The focus of the investment is on Whitbread's existing estate of 2,000 sites, which includes pub restaurant brands Beefeater, Brewers Fayre, Table Table and Taybarns.
The programme will see £2.6m invested in low-energy LED light bulbs.
Other measures include thermal building insulation, automated lighting systems, bathroom tap restrictors and dual flush toilets,
Chief executive Alan Parker, who retires from Whitbread this week after 18 years, said the company had achieved a 7% reduction in carbon emissions in the past year, with a target of 26% by 2020.
The company has also hit its target of a 20% reduction in water consumption. Whitbread is also now serving Rainforest Alliance Certified coffee in all site and offering recyclable coffee cups in Costa sites.
Parker today officially opened the company's purpose-built "green" Acorn Beefeater Grill & Premier Inn in in Burgess Hill, West Sussex.
Whitbread aims for this site to deliver a 70% carbon saving and a 60% water saving versus a similar size hotel and restaurant.
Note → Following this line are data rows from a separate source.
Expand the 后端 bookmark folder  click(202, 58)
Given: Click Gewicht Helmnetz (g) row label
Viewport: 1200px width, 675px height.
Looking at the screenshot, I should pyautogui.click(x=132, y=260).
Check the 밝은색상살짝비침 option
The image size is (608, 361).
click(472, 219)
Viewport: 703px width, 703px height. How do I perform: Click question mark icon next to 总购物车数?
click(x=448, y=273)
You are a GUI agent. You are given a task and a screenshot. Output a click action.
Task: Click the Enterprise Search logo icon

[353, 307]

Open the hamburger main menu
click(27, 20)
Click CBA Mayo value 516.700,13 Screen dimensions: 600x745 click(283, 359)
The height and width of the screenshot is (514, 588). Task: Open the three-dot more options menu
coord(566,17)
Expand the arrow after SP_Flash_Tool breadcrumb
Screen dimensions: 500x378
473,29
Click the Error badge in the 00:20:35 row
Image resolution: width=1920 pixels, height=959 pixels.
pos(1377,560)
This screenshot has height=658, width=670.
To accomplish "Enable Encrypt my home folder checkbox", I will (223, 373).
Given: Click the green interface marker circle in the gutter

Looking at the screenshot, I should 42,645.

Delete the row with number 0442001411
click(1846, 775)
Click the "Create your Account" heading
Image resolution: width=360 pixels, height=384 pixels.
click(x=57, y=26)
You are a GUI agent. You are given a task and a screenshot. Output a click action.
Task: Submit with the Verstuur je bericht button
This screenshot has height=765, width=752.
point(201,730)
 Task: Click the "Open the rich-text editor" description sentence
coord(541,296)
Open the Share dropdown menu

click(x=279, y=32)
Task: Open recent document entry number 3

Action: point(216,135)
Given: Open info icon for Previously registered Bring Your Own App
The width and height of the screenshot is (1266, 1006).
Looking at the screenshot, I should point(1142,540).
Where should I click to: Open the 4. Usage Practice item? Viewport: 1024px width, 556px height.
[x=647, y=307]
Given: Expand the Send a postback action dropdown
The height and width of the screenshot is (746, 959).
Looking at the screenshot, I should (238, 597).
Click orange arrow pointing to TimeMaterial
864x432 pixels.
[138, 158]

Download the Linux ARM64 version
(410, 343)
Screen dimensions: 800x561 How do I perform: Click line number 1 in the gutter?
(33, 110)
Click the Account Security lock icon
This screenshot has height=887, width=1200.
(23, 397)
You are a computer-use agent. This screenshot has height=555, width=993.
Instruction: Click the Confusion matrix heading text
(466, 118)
The build cost is 10% more.
The 60 bedroom and 220-cover restaurant features rainwater harvesting and grey water recycling which provides all the hotel's toilet water and 20% of the hotel's entire water use; battery operated lifts; ground source heat pumps using natural energy to provide heating, cooling and hot water; low flow shower heads and light sensors which turn them off when not in use.
The company will open another 3,500 hotel rooms next year. For all-new build hotels, the company is proposing a roll-out of 24 changes to specification to incorporate sustainable construction approaches.
Premier Inn is also to launch a journey plotter function on their website which calculates the carbon footprint of a guests journey to a hotel.